Your instructions.
From the listing below, select each line that contains the string "height".
>> BEGIN Records provided
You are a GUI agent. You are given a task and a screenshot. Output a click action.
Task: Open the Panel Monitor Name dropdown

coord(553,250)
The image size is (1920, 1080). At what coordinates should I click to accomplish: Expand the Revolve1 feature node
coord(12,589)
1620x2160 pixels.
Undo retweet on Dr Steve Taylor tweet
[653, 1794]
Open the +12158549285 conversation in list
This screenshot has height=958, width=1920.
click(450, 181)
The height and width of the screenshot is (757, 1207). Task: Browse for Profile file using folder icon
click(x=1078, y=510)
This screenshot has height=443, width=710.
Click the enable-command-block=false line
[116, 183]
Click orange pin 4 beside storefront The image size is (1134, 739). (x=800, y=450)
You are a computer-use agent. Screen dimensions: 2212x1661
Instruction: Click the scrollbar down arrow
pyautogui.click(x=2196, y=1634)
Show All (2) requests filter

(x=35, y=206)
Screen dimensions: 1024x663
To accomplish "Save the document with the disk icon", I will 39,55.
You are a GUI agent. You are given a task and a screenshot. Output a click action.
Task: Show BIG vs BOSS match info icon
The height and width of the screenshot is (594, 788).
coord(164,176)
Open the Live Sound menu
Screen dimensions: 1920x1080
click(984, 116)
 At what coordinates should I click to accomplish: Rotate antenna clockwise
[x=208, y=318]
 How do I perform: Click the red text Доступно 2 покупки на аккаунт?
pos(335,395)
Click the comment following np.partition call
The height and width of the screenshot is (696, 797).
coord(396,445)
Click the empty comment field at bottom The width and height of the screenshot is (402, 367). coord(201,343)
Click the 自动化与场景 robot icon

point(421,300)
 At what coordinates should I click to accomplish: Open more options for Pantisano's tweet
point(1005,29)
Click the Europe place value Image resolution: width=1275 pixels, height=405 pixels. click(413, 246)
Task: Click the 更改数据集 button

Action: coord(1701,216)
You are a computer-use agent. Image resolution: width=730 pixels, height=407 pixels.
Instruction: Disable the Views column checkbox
>> END Records provided
Response to this task.
This screenshot has height=958, width=1920.
The height and width of the screenshot is (757, 1207). Task: Browse for Profile file using folder icon
This screenshot has height=443, width=710.
The height and width of the screenshot is (594, 788).
The height and width of the screenshot is (696, 797).
Click the empty comment field at bottom The width and height of the screenshot is (402, 367). coord(201,343)
Click the Europe place value Image resolution: width=1275 pixels, height=405 pixels. click(413, 246)
You are a computer-use agent. Image resolution: width=730 pixels, height=407 pixels.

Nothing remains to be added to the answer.